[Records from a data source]
━━━━━━━━━━━━━━━━━━━━
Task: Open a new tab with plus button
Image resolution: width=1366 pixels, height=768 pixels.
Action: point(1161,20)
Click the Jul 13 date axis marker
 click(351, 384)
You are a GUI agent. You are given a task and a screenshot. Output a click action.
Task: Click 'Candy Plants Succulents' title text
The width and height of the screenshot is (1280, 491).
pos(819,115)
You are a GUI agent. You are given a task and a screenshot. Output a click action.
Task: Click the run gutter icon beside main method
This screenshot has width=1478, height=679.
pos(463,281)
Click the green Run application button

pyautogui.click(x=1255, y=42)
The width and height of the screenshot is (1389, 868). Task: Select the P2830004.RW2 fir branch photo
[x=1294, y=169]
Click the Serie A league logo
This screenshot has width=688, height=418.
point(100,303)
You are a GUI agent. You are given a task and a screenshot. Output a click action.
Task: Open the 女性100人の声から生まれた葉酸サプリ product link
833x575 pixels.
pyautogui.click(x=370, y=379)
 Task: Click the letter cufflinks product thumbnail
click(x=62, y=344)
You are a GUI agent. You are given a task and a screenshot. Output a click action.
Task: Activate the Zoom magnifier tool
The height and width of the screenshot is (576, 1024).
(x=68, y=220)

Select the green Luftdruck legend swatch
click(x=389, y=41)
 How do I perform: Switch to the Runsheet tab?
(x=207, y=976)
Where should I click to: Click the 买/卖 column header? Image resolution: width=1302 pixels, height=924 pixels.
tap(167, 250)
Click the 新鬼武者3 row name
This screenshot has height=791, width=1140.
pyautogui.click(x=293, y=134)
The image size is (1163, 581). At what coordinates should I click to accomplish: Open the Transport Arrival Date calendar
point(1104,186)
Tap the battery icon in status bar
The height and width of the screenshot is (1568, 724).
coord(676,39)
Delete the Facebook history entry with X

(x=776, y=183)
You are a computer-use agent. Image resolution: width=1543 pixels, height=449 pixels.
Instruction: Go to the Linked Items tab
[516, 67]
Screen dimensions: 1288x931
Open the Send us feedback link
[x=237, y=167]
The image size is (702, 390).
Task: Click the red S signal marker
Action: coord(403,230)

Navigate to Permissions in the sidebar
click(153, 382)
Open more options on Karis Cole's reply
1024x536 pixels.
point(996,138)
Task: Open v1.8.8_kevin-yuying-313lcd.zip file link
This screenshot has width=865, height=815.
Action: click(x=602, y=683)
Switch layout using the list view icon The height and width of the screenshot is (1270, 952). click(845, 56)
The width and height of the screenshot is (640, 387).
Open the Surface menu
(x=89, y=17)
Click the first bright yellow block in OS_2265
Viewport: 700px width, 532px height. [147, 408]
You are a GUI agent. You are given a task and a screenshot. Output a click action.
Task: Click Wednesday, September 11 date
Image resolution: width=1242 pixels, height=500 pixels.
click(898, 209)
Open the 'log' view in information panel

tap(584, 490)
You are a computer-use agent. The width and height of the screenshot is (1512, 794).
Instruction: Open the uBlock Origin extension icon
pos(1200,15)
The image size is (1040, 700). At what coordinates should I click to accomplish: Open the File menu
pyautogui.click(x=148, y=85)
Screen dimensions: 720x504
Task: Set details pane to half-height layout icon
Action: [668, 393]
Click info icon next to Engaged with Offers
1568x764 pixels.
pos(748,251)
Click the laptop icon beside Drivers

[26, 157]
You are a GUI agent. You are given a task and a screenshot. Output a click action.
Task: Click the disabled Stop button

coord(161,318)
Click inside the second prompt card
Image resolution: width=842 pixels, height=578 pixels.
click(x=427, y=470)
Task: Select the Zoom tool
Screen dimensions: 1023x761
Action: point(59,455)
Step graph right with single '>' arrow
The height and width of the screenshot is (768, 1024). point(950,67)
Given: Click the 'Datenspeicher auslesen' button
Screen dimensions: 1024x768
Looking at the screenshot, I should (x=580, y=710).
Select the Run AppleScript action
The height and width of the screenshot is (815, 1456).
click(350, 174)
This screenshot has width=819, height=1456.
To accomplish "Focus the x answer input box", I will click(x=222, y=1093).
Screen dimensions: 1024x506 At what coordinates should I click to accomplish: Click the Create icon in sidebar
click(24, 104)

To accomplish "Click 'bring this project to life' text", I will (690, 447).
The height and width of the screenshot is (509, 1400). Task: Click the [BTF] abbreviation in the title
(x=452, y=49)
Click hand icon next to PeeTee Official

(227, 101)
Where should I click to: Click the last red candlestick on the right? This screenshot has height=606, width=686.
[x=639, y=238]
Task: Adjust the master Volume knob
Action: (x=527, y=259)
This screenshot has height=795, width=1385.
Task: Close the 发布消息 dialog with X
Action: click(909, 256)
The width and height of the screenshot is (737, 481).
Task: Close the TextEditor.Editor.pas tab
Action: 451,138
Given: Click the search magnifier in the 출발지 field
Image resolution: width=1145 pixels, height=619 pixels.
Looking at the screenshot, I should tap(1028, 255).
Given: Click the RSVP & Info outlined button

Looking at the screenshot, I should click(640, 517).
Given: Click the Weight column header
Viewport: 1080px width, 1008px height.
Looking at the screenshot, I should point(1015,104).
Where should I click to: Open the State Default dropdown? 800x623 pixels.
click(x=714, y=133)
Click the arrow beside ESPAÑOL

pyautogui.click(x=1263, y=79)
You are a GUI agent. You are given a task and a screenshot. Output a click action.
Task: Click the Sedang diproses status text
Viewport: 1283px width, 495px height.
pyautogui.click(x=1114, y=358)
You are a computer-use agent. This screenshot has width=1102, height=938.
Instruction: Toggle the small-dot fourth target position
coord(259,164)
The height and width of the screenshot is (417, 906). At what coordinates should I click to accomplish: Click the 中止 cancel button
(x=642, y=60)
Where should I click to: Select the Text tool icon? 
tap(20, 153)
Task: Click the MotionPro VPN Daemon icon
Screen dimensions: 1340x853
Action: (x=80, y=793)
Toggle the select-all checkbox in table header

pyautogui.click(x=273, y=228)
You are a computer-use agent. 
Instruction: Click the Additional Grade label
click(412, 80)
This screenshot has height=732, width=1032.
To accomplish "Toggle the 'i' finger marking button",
━━━━━━━━━━━━━━━━━━━━
# [Assignment]
Copy out all of the records, keeping every line identical.

# [Result of this exercise]
Task: Open a new tab with plus button
Image resolution: width=1366 pixels, height=768 pixels.
Action: point(1161,20)
Click the Jul 13 date axis marker
 click(351, 384)
You are a GUI agent. You are given a task and a screenshot. Output a click action.
Task: Click 'Candy Plants Succulents' title text
The width and height of the screenshot is (1280, 491).
pos(819,115)
You are a GUI agent. You are given a task and a screenshot. Output a click action.
Task: Click the run gutter icon beside main method
This screenshot has width=1478, height=679.
pos(463,281)
Click the green Run application button

pyautogui.click(x=1255, y=42)
The width and height of the screenshot is (1389, 868). Task: Select the P2830004.RW2 fir branch photo
[x=1294, y=169]
Click the Serie A league logo
This screenshot has width=688, height=418.
point(100,303)
You are a GUI agent. You are given a task and a screenshot. Output a click action.
Task: Open the 女性100人の声から生まれた葉酸サプリ product link
833x575 pixels.
pyautogui.click(x=370, y=379)
 Task: Click the letter cufflinks product thumbnail
click(x=62, y=344)
You are a GUI agent. You are given a task and a screenshot. Output a click action.
Task: Activate the Zoom magnifier tool
The height and width of the screenshot is (576, 1024).
(x=68, y=220)

Select the green Luftdruck legend swatch
click(x=389, y=41)
 How do I perform: Switch to the Runsheet tab?
(x=207, y=976)
Where should I click to: Click the 买/卖 column header? Image resolution: width=1302 pixels, height=924 pixels.
tap(167, 250)
Click the 新鬼武者3 row name
This screenshot has height=791, width=1140.
pyautogui.click(x=293, y=134)
The image size is (1163, 581). At what coordinates should I click to accomplish: Open the Transport Arrival Date calendar
point(1104,186)
Tap the battery icon in status bar
The height and width of the screenshot is (1568, 724).
coord(676,39)
Delete the Facebook history entry with X

(x=776, y=183)
You are a computer-use agent. Image resolution: width=1543 pixels, height=449 pixels.
Instruction: Go to the Linked Items tab
[516, 67]
Screen dimensions: 1288x931
Open the Send us feedback link
[x=237, y=167]
The image size is (702, 390).
Task: Click the red S signal marker
Action: coord(403,230)

Navigate to Permissions in the sidebar
click(153, 382)
Open more options on Karis Cole's reply
1024x536 pixels.
point(996,138)
Task: Open v1.8.8_kevin-yuying-313lcd.zip file link
This screenshot has width=865, height=815.
Action: click(x=602, y=683)
Switch layout using the list view icon The height and width of the screenshot is (1270, 952). click(845, 56)
The width and height of the screenshot is (640, 387).
Open the Surface menu
(x=89, y=17)
Click the first bright yellow block in OS_2265
Viewport: 700px width, 532px height. [147, 408]
You are a GUI agent. You are given a task and a screenshot. Output a click action.
Task: Click Wednesday, September 11 date
Image resolution: width=1242 pixels, height=500 pixels.
click(898, 209)
Open the 'log' view in information panel

tap(584, 490)
You are a computer-use agent. The width and height of the screenshot is (1512, 794).
Instruction: Open the uBlock Origin extension icon
pos(1200,15)
The image size is (1040, 700). At what coordinates should I click to accomplish: Open the File menu
pyautogui.click(x=148, y=85)
Screen dimensions: 720x504
Task: Set details pane to half-height layout icon
Action: [668, 393]
Click info icon next to Engaged with Offers
1568x764 pixels.
pos(748,251)
Click the laptop icon beside Drivers

[26, 157]
You are a GUI agent. You are given a task and a screenshot. Output a click action.
Task: Click the disabled Stop button

coord(161,318)
Click inside the second prompt card
Image resolution: width=842 pixels, height=578 pixels.
click(x=427, y=470)
Task: Select the Zoom tool
Screen dimensions: 1023x761
Action: point(59,455)
Step graph right with single '>' arrow
The height and width of the screenshot is (768, 1024). point(950,67)
Given: Click the 'Datenspeicher auslesen' button
Screen dimensions: 1024x768
Looking at the screenshot, I should (x=580, y=710).
Select the Run AppleScript action
The height and width of the screenshot is (815, 1456).
click(350, 174)
This screenshot has width=819, height=1456.
To accomplish "Focus the x answer input box", I will click(x=222, y=1093).
Screen dimensions: 1024x506 At what coordinates should I click to accomplish: Click the Create icon in sidebar
click(24, 104)

To accomplish "Click 'bring this project to life' text", I will (690, 447).
The height and width of the screenshot is (509, 1400). Task: Click the [BTF] abbreviation in the title
(x=452, y=49)
Click hand icon next to PeeTee Official

(227, 101)
Where should I click to: Click the last red candlestick on the right? This screenshot has height=606, width=686.
[x=639, y=238]
Task: Adjust the master Volume knob
Action: (x=527, y=259)
This screenshot has height=795, width=1385.
Task: Close the 发布消息 dialog with X
Action: click(909, 256)
The width and height of the screenshot is (737, 481).
Task: Close the TextEditor.Editor.pas tab
Action: 451,138
Given: Click the search magnifier in the 출발지 field
Image resolution: width=1145 pixels, height=619 pixels.
Looking at the screenshot, I should tap(1028, 255).
Given: Click the RSVP & Info outlined button

Looking at the screenshot, I should click(640, 517).
Given: Click the Weight column header
Viewport: 1080px width, 1008px height.
Looking at the screenshot, I should point(1015,104).
Where should I click to: Open the State Default dropdown? 800x623 pixels.
click(x=714, y=133)
Click the arrow beside ESPAÑOL

pyautogui.click(x=1263, y=79)
You are a GUI agent. You are given a task and a screenshot. Output a click action.
Task: Click the Sedang diproses status text
Viewport: 1283px width, 495px height.
pyautogui.click(x=1114, y=358)
You are a computer-use agent. This screenshot has width=1102, height=938.
Instruction: Toggle the small-dot fourth target position
coord(259,164)
The height and width of the screenshot is (417, 906). At what coordinates should I click to accomplish: Click the 中止 cancel button
(x=642, y=60)
Where should I click to: Select the Text tool icon? 
tap(20, 153)
Task: Click the MotionPro VPN Daemon icon
Screen dimensions: 1340x853
Action: (x=80, y=793)
Toggle the select-all checkbox in table header

pyautogui.click(x=273, y=228)
You are a computer-use agent. 
Instruction: Click the Additional Grade label
click(412, 80)
This screenshot has height=732, width=1032.
To accomplish "Toggle the 'i' finger marking button",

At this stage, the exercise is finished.